- _Problem requirements_: Convert the data below into a JSON list of strings, with one string per line and blank lines omitted.

--- start of Input data ---

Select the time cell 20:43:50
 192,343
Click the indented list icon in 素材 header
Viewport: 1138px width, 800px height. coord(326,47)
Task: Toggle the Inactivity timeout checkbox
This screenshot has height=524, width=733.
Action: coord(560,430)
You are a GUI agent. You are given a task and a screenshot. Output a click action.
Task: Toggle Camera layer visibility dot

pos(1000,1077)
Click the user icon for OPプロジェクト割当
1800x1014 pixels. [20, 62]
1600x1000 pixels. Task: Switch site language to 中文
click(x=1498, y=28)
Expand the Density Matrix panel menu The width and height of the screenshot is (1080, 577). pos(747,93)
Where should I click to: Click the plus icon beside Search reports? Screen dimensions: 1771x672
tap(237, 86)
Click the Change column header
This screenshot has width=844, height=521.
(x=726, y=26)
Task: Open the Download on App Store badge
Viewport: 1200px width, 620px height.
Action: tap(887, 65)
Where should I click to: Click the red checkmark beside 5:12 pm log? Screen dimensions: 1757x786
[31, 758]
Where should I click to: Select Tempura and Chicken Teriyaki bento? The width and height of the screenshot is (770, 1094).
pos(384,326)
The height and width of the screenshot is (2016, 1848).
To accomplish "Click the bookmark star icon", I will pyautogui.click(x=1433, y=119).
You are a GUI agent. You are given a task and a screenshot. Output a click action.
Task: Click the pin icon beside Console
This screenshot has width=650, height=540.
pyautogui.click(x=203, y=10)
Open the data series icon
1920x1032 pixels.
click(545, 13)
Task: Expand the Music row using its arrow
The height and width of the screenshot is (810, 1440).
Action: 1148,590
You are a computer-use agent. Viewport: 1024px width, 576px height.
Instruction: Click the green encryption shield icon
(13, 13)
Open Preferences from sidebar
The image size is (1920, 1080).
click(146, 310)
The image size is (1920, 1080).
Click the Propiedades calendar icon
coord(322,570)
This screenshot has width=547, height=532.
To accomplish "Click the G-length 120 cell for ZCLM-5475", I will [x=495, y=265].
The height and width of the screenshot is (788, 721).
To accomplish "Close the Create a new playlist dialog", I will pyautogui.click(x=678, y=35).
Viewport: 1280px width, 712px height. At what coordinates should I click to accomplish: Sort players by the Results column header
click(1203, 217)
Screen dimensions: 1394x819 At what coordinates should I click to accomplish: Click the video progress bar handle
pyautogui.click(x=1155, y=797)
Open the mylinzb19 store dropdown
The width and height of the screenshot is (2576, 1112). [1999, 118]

--- end of Input data ---

- _Output of the task_:
[
  "Select the time cell 20:43:50",
  " 192,343",
  "Click the indented list icon in 素材 header",
  "Viewport: 1138px width, 800px height. coord(326,47)",
  "Task: Toggle the Inactivity timeout checkbox",
  "This screenshot has height=524, width=733.",
  "Action: coord(560,430)",
  "You are a GUI agent. You are given a task and a screenshot. Output a click action.",
  "Task: Toggle Camera layer visibility dot",
  "pos(1000,1077)",
  "Click the user icon for OPプロジェクト割当",
  "1800x1014 pixels. [20, 62]",
  "1600x1000 pixels. Task: Switch site language to 中文",
  "click(x=1498, y=28)",
  "Expand the Density Matrix panel menu The width and height of the screenshot is (1080, 577). pos(747,93)",
  "Where should I click to: Click the plus icon beside Search reports? Screen dimensions: 1771x672",
  "tap(237, 86)",
  "Click the Change column header",
  "This screenshot has width=844, height=521.",
  "(x=726, y=26)",
  "Task: Open the Download on App Store badge",
  "Viewport: 1200px width, 620px height.",
  "Action: tap(887, 65)",
  "Where should I click to: Click the red checkmark beside 5:12 pm log? Screen dimensions: 1757x786",
  "[31, 758]",
  "Where should I click to: Select Tempura and Chicken Teriyaki bento? The width and height of the screenshot is (770, 1094).",
  "pos(384,326)",
  "The height and width of the screenshot is (2016, 1848).",
  "To accomplish \"Click the bookmark star icon\", I will pyautogui.click(x=1433, y=119).",
  "You are a GUI agent. You are given a task and a screenshot. Output a click action.",
  "Task: Click the pin icon beside Console",
  "This screenshot has width=650, height=540.",
  "pyautogui.click(x=203, y=10)",
  "Open the data series icon",
  "1920x1032 pixels.",
  "click(545, 13)",
  "Task: Expand the Music row using its arrow",
  "The height and width of the screenshot is (810, 1440).",
  "Action: 1148,590",
  "You are a computer-use agent. Viewport: 1024px width, 576px height.",
  "Instruction: Click the green encryption shield icon",
  "(13, 13)",
  "Open Preferences from sidebar",
  "The image size is (1920, 1080).",
  "click(146, 310)",
  "The image size is (1920, 1080).",
  "Click the Propiedades calendar icon",
  "coord(322,570)",
  "This screenshot has width=547, height=532.",
  "To accomplish \"Click the G-length 120 cell for ZCLM-5475\", I will [x=495, y=265].",
  "The height and width of the screenshot is (788, 721).",
  "To accomplish \"Close the Create a new playlist dialog\", I will pyautogui.click(x=678, y=35).",
  "Viewport: 1280px width, 712px height. At what coordinates should I click to accomplish: Sort players by the Results column header",
  "click(1203, 217)",
  "Screen dimensions: 1394x819 At what coordinates should I click to accomplish: Click the video progress bar handle",
  "pyautogui.click(x=1155, y=797)",
  "Open the mylinzb19 store dropdown",
  "The width and height of the screenshot is (2576, 1112). [1999, 118]"
]